Added documentation.

Thank you -- much appreciated!

Harbormaster completed remote builds in B250102: Diff 546912.Aug 3 2023, 9:59 AM

mhalk added inline comments.Aug 3 2023, 10:30 AM

openmp/libomptarget/plugins-nextgen/amdgpu/src/rtl.cpp
1466	Good catch, thanks! I wasn't aware of that.
1530	Really like the reduced complexity. Now that `NextQueue` is always increased wouldn't that forfeit the purpose of handling busy queues? -- at least for the first `MaxNumQueues` Stream-requests. Because I think we will now always look at a Queue that has not been initialized and is therefore considered "idle"/not busy. I guess keeping `NextQueue` at zero until the maximum number of queues is actually initialized is important, unless we find sth. equivalent. I'll think about it a bit more.
■ ■ ■ ■ ■ ■ ■
> _Goal 1_
List every directory named in the file path shown in the code review thread, in order.
> _Goal 2_
According to the code review thread, which diff did Harbormaster complete remote builds for?
Please rely only on the code review thread when answering.

> _Stored data_
■ ■ ■ ■ ■ ■ ■
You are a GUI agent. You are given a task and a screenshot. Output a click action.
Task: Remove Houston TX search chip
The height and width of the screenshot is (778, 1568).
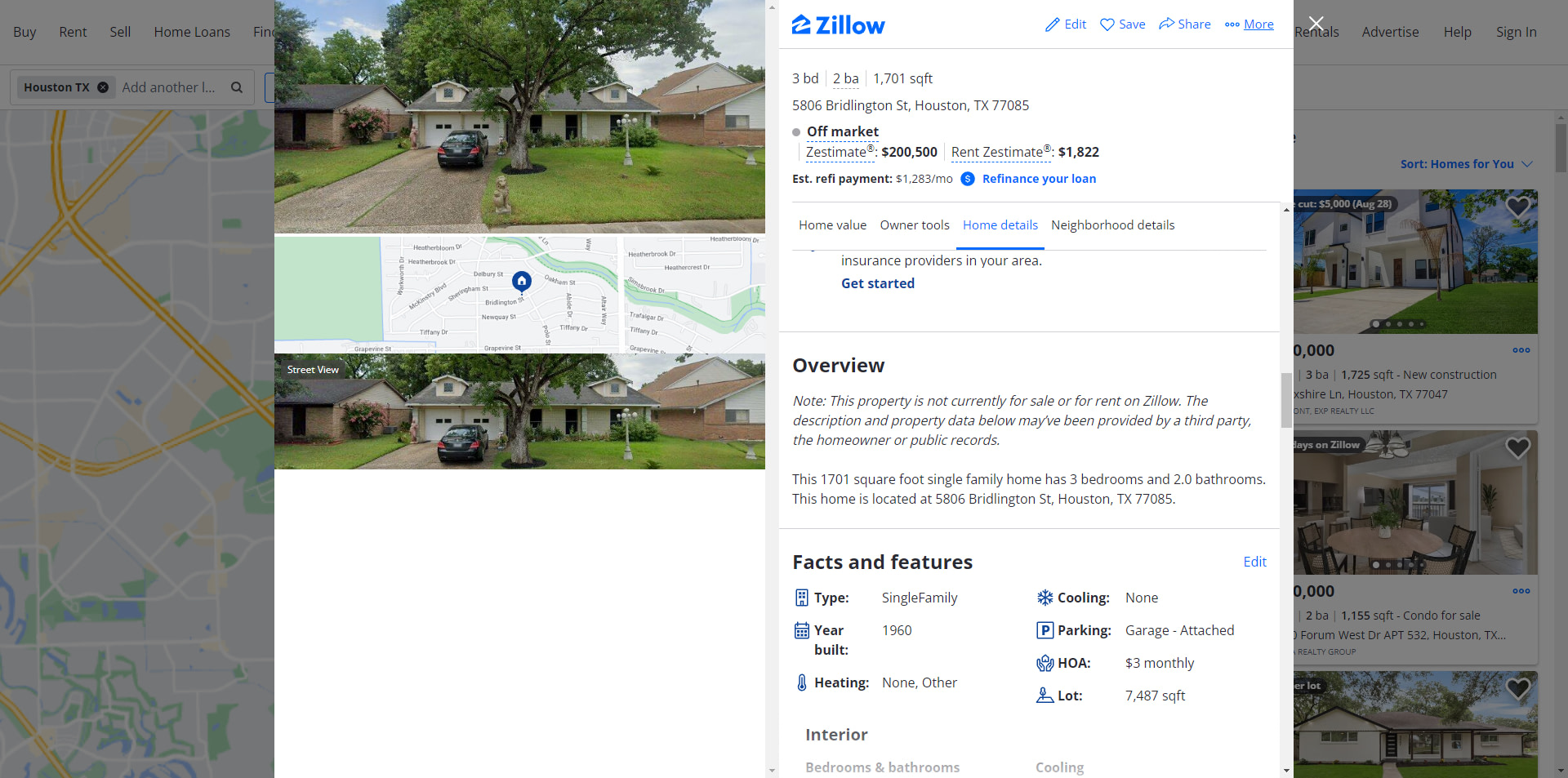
■ ■ ■ ■ ■ ■ ■
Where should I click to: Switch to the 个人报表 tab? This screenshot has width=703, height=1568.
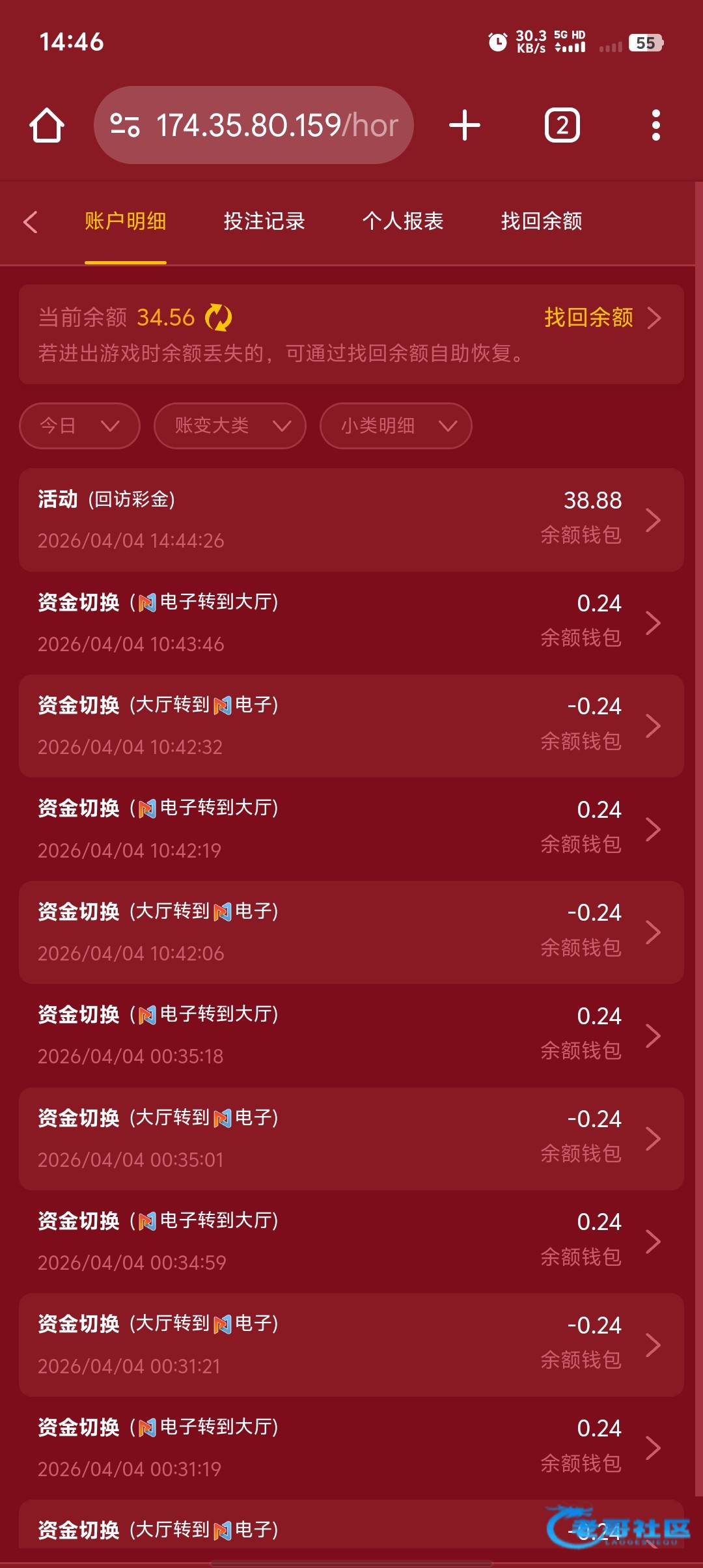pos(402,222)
■ ■ ■ ■ ■ ■ ■
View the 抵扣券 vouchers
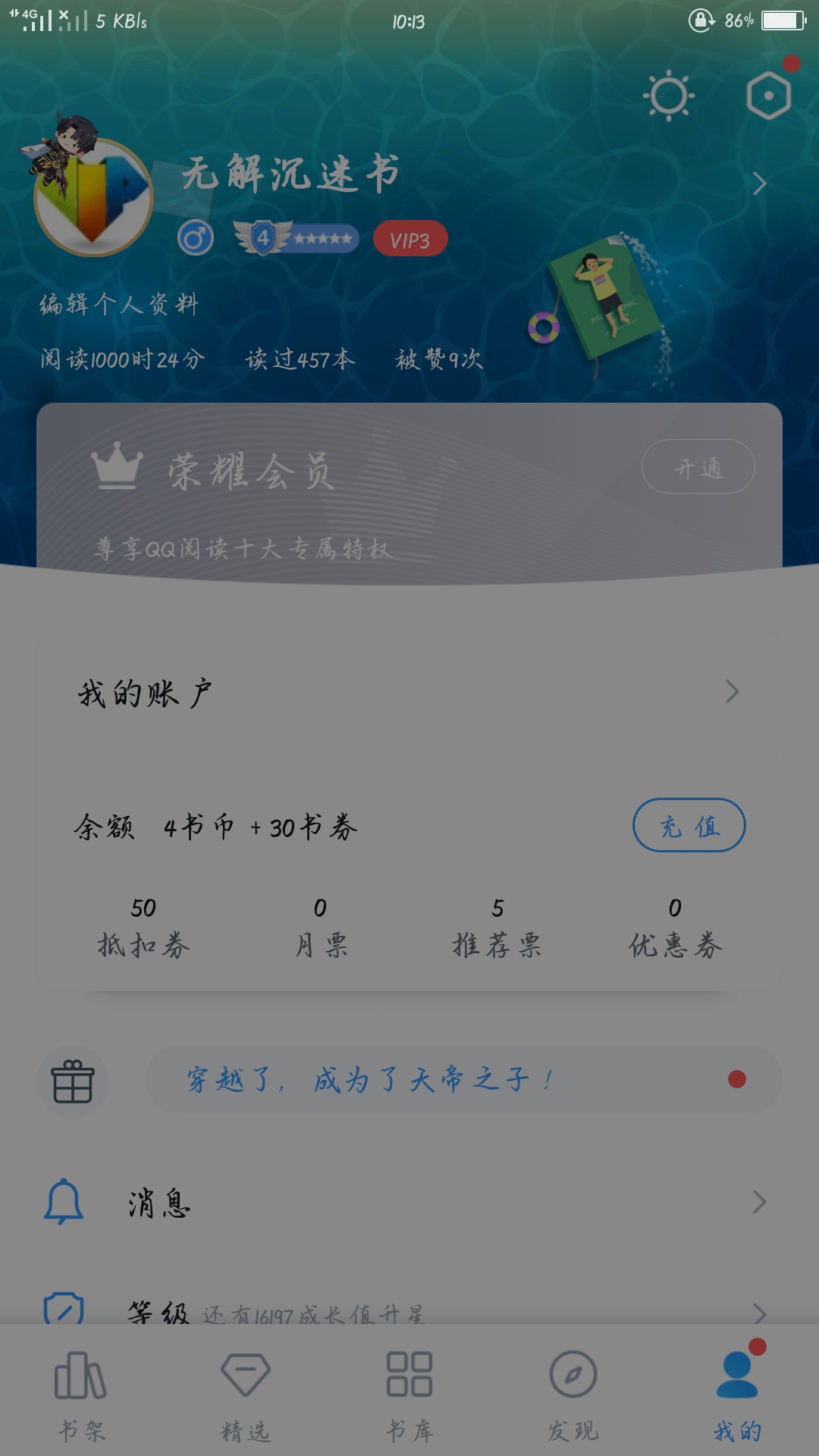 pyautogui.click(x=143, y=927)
■ ■ ■ ■ ■ ■ ■
> _Full response 1_
openmp, libomptarget, plugins-nextgen, amdgpu, src

> _Full response 2_
Diff 546912